18. A non-transitory computer-readable storage medium storing instructions executable by a processor of a device of a multi-tier network, which when executed cause the device to: instantiate a network slice based on polymorphic algorithms of a multi-tier network, which includes a radio access network and a core network, and a machine learning framework; receive inputs pertaining to the multi-tier network and the machine learning framework; wherein the polymorphic algorithms operate at each tier of the multi-tier network and each polymorphic algorithm of a tier operates at a different time granularity relative to each polymorphic algorithm of a different tier; evaluate, based on the inputs, a state of the network slice: determine whether a threshold of the network slice has been breached; and invoke a proactive optimization or a reactive optimization of the network slice based on a result of the determination.

19. The non-transitory computer-readable storage medium of claim 18 , wherein the reactive optimization includes transitioning a data network access point of the network slice from a first tier to a second tier of the multi-tier network.
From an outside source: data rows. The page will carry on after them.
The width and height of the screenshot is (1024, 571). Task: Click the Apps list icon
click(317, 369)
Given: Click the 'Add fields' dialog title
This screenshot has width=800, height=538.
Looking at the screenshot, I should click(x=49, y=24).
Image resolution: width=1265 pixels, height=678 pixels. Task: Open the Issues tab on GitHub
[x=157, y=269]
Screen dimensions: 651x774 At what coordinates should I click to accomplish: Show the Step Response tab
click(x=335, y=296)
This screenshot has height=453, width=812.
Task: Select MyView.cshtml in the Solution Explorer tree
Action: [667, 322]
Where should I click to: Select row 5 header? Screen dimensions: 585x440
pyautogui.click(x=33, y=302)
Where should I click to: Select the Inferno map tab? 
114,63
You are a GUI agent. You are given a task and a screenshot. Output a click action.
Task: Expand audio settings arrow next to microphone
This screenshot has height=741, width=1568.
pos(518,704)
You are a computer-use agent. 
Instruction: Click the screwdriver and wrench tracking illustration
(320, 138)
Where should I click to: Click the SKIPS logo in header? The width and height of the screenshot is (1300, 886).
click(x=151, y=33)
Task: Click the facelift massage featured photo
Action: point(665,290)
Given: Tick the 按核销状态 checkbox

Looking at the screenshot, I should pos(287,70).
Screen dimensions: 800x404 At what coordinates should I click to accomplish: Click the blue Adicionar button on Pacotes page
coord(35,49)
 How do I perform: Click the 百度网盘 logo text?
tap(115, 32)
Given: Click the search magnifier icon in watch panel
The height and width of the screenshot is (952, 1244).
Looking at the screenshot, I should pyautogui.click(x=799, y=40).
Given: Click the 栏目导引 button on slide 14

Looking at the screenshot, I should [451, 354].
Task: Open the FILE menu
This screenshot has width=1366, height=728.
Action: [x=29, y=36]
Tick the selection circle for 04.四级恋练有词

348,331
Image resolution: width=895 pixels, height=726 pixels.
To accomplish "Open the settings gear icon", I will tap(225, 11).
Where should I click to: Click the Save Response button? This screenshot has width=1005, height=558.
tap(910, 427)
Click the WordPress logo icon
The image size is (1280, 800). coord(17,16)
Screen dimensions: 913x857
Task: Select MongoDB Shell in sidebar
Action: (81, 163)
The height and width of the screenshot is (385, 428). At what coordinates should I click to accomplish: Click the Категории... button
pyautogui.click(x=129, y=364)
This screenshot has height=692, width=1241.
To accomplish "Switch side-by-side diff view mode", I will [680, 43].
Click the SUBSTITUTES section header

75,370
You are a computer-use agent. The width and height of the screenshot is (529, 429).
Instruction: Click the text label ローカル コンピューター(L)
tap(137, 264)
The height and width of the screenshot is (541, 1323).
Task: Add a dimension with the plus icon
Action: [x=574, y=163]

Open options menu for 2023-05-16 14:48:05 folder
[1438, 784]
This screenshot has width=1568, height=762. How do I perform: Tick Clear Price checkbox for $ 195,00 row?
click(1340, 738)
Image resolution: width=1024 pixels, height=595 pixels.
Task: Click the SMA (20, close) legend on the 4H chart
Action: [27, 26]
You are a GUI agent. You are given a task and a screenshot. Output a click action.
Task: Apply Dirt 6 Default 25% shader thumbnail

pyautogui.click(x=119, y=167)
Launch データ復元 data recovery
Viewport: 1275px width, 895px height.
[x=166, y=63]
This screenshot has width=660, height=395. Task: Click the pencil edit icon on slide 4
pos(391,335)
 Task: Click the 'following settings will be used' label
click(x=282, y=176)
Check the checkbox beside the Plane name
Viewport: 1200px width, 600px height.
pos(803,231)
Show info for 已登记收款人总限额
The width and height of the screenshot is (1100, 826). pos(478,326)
20. The non-transitory computer-readable storage medium of claim 18 , wherein the instructions to evaluate further comprising instructions to: calculate a first optimization state value pertaining to a first network device of the core network and the network slice; and calculate a second optimization state value pertaining to a second network device of the radio access network and the network slice, wherein the first optimization state value pertains to two or more of flow control routing reliability, or network topology, and wherein the second optimization state value pertains to mobility, coverage, quality, and capacity.